▶ [EXERCISE REQUIREMENTS] A line qualifies if it holds the string "category". Copy every qualifying line from the records.

▶ [Collected data]
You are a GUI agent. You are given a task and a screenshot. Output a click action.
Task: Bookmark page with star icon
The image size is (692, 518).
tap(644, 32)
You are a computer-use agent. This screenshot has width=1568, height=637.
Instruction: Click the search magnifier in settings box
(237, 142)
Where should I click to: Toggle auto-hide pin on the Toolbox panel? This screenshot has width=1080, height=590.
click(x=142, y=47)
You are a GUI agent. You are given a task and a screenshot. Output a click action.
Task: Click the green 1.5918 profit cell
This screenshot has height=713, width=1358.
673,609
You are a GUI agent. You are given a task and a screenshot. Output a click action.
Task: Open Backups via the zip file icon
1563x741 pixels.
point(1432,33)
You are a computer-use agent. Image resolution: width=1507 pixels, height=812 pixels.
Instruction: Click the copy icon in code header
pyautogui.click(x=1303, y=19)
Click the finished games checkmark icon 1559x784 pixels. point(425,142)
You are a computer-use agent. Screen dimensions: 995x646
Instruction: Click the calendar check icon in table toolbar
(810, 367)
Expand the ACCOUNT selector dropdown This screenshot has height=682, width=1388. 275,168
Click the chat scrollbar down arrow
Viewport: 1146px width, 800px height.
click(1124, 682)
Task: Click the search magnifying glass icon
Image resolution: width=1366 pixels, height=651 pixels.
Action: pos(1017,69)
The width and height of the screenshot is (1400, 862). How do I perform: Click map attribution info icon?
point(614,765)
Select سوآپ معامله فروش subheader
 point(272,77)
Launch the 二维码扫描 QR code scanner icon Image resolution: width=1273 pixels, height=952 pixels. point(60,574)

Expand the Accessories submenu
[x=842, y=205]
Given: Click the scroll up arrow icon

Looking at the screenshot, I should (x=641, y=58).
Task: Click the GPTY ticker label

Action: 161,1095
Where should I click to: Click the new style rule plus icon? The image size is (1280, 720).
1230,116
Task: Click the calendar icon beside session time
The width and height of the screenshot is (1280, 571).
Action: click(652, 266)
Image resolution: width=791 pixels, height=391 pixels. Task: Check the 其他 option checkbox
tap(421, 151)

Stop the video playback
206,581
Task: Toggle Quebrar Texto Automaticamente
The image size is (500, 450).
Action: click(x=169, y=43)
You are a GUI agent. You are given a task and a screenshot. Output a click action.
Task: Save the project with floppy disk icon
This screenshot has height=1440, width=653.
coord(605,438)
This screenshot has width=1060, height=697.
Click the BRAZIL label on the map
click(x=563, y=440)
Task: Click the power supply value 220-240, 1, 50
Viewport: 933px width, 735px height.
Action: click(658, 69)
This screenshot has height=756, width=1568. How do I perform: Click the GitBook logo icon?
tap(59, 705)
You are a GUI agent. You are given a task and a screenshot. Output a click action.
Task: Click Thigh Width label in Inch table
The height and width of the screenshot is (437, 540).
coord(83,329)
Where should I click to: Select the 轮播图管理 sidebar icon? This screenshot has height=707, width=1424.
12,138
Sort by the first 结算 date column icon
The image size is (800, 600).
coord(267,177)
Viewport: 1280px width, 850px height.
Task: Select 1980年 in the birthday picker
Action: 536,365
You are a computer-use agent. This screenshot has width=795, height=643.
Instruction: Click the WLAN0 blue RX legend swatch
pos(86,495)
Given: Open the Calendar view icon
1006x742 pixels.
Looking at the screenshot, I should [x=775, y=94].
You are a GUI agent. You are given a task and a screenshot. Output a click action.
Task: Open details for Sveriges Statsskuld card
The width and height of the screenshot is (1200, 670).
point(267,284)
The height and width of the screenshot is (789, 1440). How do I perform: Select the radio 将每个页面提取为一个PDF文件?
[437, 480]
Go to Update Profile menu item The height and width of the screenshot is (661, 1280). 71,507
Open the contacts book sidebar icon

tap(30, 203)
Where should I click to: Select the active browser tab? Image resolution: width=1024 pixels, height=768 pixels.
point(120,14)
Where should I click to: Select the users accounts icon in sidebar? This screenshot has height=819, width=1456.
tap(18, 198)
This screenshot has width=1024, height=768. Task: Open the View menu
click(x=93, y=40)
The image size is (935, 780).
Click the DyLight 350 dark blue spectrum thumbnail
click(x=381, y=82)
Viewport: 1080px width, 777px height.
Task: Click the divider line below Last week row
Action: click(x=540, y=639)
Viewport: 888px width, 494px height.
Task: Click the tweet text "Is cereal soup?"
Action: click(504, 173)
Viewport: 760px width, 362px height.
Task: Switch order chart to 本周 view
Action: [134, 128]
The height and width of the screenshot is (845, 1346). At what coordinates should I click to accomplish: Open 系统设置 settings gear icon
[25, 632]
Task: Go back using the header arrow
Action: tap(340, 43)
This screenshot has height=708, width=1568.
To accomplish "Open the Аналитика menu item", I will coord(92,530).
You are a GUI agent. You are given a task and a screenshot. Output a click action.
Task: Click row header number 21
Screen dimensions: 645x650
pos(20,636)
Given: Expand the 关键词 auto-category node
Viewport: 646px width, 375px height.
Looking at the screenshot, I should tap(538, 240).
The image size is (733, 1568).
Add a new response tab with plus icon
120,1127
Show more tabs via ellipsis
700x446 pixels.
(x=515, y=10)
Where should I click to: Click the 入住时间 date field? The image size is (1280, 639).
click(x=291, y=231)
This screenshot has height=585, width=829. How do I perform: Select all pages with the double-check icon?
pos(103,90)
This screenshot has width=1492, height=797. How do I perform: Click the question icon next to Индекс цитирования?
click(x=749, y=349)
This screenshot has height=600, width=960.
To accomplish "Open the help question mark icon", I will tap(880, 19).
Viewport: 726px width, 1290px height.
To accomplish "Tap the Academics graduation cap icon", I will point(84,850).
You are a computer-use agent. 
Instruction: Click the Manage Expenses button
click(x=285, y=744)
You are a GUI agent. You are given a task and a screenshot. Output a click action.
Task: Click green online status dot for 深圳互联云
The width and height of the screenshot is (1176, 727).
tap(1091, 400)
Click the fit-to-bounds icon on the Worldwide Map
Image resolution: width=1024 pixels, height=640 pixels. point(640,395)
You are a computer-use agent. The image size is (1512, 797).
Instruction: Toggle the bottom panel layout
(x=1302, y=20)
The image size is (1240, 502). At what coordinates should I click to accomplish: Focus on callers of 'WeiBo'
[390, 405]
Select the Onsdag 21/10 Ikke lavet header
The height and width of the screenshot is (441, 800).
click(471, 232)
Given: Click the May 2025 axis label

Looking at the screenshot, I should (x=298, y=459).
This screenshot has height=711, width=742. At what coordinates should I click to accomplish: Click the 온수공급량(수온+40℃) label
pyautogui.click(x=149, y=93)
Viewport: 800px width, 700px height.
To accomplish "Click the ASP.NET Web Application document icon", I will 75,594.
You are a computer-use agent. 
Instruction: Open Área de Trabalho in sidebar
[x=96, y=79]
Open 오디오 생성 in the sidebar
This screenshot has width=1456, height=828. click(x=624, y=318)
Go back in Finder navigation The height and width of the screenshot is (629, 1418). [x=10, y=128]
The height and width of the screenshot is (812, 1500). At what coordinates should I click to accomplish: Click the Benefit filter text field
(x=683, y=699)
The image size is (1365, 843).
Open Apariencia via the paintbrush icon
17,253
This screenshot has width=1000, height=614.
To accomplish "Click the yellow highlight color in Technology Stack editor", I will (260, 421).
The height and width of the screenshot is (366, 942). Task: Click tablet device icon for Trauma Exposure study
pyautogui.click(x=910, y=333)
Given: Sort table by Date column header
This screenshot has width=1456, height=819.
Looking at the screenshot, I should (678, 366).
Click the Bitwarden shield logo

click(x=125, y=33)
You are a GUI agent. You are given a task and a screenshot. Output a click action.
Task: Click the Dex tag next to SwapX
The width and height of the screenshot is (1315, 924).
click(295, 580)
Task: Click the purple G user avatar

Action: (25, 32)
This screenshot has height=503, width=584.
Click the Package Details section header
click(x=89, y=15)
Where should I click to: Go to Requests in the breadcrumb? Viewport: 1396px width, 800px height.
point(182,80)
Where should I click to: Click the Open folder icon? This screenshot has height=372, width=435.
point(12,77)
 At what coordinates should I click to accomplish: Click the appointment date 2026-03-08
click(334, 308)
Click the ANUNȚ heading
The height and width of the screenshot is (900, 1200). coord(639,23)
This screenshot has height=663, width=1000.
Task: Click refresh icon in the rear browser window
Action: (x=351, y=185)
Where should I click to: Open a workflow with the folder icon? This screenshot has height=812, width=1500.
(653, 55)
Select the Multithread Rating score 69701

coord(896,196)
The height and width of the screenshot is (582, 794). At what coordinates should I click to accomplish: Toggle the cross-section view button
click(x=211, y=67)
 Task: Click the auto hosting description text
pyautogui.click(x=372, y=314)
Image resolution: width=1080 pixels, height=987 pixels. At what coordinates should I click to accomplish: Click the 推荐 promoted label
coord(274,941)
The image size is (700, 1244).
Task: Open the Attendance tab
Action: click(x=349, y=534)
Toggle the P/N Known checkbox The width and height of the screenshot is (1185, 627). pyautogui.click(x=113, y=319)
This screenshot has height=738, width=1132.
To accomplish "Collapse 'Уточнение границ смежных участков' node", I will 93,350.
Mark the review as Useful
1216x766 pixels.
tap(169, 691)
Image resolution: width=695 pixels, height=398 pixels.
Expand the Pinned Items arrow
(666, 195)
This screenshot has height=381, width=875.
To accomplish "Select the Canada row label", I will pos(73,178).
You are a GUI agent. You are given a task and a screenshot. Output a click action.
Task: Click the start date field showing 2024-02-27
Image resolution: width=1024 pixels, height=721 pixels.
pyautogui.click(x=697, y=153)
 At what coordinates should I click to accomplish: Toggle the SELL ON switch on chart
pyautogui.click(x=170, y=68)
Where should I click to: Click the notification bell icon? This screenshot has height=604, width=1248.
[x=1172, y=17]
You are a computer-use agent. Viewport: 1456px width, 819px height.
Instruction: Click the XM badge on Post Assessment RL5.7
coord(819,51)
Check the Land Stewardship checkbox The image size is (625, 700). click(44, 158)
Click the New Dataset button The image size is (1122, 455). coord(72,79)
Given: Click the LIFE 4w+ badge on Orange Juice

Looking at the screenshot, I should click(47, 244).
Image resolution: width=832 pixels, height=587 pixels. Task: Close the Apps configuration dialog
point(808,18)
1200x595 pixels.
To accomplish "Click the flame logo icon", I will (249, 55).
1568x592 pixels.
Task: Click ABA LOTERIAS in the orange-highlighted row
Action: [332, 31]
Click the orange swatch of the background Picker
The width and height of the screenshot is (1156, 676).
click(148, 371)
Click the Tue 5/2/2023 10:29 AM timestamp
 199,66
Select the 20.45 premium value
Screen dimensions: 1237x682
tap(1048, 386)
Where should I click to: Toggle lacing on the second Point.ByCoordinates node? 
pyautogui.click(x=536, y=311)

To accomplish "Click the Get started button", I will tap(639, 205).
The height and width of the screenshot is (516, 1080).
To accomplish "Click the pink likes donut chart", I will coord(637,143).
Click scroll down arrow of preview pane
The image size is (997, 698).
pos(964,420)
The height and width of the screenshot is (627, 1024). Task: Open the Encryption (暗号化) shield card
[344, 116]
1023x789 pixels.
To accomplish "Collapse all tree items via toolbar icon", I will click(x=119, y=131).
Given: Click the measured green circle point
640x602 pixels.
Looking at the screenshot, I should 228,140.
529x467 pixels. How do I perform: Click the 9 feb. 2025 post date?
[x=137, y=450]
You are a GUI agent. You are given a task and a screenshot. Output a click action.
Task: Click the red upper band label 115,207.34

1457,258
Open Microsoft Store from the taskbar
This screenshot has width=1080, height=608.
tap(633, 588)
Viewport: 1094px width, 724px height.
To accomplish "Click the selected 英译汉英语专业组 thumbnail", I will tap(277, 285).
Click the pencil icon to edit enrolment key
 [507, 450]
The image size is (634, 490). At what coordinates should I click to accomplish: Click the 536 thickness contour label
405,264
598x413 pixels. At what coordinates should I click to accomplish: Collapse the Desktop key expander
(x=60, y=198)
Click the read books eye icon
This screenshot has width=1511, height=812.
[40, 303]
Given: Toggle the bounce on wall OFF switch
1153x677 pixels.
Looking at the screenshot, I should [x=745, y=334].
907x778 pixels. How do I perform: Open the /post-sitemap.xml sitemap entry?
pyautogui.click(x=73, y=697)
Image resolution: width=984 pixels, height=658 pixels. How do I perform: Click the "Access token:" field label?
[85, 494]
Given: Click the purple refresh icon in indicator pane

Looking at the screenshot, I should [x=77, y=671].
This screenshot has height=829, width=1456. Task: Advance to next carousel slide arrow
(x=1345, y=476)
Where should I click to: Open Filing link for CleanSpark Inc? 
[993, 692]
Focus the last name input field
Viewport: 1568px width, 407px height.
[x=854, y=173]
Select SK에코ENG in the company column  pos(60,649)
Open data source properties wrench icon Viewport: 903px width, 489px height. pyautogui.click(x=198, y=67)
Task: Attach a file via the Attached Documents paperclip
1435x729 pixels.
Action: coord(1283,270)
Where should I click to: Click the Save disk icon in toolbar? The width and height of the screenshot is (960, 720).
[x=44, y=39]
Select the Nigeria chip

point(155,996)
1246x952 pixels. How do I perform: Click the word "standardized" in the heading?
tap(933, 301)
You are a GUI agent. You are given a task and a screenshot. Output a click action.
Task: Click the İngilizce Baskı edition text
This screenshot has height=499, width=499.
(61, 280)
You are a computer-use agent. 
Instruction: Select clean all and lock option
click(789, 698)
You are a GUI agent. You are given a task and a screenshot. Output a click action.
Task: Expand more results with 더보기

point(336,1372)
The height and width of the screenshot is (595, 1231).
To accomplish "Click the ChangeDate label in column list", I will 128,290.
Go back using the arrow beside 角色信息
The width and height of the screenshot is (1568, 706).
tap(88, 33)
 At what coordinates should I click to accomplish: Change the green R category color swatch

▶ [TASK OUTPUT]
Given: Expand the 关键词 auto-category node
 At what coordinates should I click to accomplish: Change the green R category color swatch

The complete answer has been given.